Phase the Seventh: Fulfilment
57. CHAPTER LVII (continued)
"I saw you--turn away from the station--just before I
got there--and I have been following you all this way!"
She was so pale, so breathless, so quivering in every
muscle, that he did not ask her a single question, but
seizing her hand, and pulling it within his arm, he led
her along. To avoid meeting any possible wayfarers he
left the high road, and took a footpath under some
fir-trees. When they were deep among the moaning
boughs he stopped and looked at her inquiringly.
"Angel," she said, as if waiting for this, "do you know
what I have been running after you for? To tell you
that I have killed him!" A pitiful white smile lit her
face as she spoke.
"What!" said he, thinking from the strangeness of her
manner that she was in some delirium.
"I have done it--I don't know how," she continued.
"Still, I owed it to you, and to myself, Angel. I
feared long ago, when I struck him on the mouth with my
glove, that I might do it some day for the trap he set
for me in my simple youth, and his wrong to you through
me. He has come between us and ruined us, and now he
can never do it any more. I never loved him at all,
Angel, as I loved you.

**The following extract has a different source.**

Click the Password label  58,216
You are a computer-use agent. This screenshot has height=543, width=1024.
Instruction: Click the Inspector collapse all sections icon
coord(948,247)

You know it, don't you? You
believe it? You didn't come back to me, and I was
obliged to go back to him. Why did you go away--why
did you--when I loved you so? I can't think why you
did it. But I don't blame you; only, Angel, will you
forgive me my sin against you, now I have killed him?
I thought as I ran along that you would be sure to
forgive me now I have done that. It came to me as a
shining light that I should get you back that way. I
could not bear the loss of you any longer--you don't
know how entirely I was unable to bear your not loving
me! Say you do now, dear, dear husband; say you do,
now I have killed him!"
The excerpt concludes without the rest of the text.